在来線は空いている時間でもそれなりに人はいる。まして俺たちが乗ったのは夕方の電車で。
こんなにもがらんとした姿は見たことがなかった。
「この電車、どこに向かってるんだ……」
外には光も届かないような森しか見えない。見覚えはない。仮にも東京を走っているのに、こんな景色がずっと続くわけがない。走っても走っても電車は森を抜けない。普段ならとっくにどこかの駅に停まっているのに、電車は軋んだ金属音を立てながら走り続ける。ドアの上にぐるぐる回る文字は、文字化けしてわけのわからない言葉を映している。

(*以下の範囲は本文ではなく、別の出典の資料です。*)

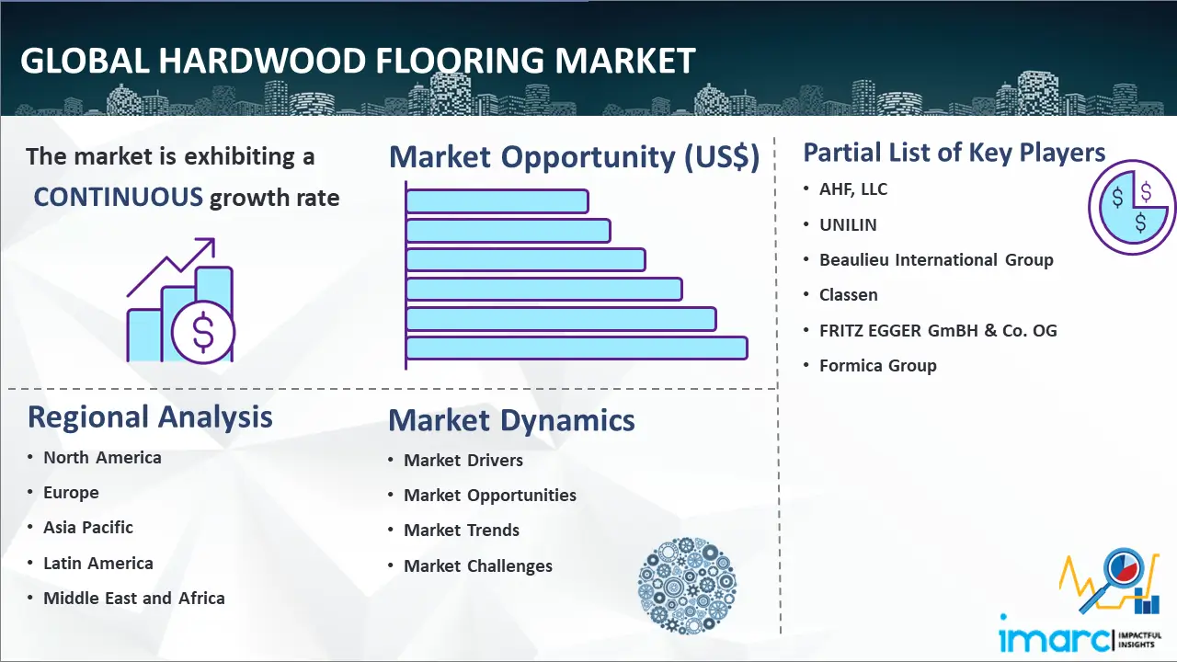Click FRITZ EGGER GmBH & Co. OG
Viewport: 1177px width, 662px height.
pos(938,330)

誰も、何も言えないでいるうちに、電車がトンネルに入った。どっ、と突き上げるような振動とともに、周囲が闇に呑まれた。耳が詰まる感覚。
窓に何か、白くまだらなものが浮かんでいる。
深い暗闇の中で、その白さだけが朧気に光を持っていた。
無数の手形だ。窓を埋め尽くすほどの。
「やだ……」
まひろが袖を握ってくる。
手形はどれも小さい。その指の跡から、子供のやわらかな手の形がありありと浮かぶ。白くべたついた跡の中、中央にぽかんと浮かぶ空洞の一つ一つが、ひどく虚ろなものに見えた。

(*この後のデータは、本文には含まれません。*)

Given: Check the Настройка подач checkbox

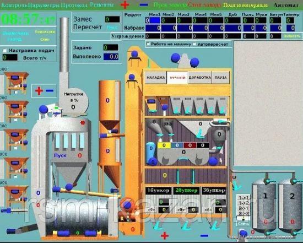Looking at the screenshot, I should pyautogui.click(x=5, y=51).
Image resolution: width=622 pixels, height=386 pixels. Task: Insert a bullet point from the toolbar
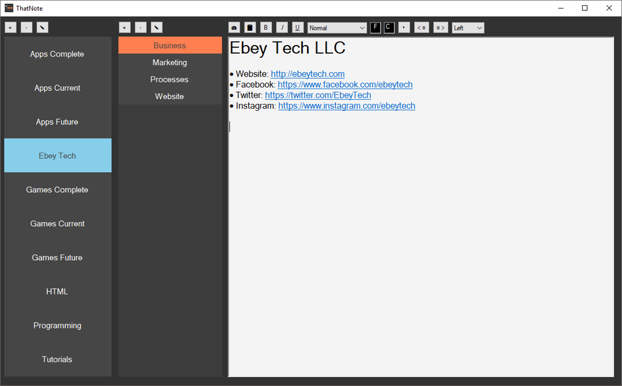(404, 27)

苦い唾を呑みこむ。胸に鈍く痛みが走る。試しにティッシュペーパーで擦ってみると、なぞられた形に手形が消える。
ということは――これはすべて、内側からついている。
俺は窓から数歩後ずさる。歪な文字の明かりだけがうっすらと車内を照らす。
どっ、と再び揺れが来て、車内に薄藍色の光が戻った。トンネルを抜け、車窓からはますます深い森の景色が見えた。
暑くもないのに、汗が襟の中に向かって垂れていく。
「阿久津くん、どこ行くの?」
不安そうな声が俺を呼び止める。
「先頭車両。電車が走ってるなら運転手がいてもおかしくない」
「でも」
「仮にいなくても、何か手掛かりくらいはあるかもしれない」
本当はじっとしていたくなかっただけだ。この場に留まり続けるのが耐え難かった。汗で張り付くティッシュペーパーを強引にポケットにねじ込む。
俺たちのいる車両は三両目だ。車両の間をつなぐドアは、すんなりと開いた。連結部分はぐらぐらと不安定だ。走っている電車の音がいやに増幅されて聞こえる。

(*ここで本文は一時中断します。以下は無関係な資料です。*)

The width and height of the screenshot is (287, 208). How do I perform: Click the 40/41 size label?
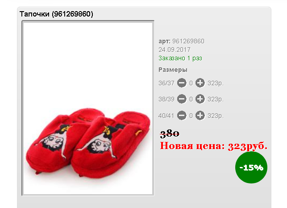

二人もなんだかんだと俺についてきているようだ。迷いを振り切るように俺は足を速める。先頭車両に近づいていくほど、空気はまがまがしさを増していく。どの窓にも目を凝らせばうっすらと手形が見えた。見ないように意識すればするほど、存在感を増していくのが皮肉だった。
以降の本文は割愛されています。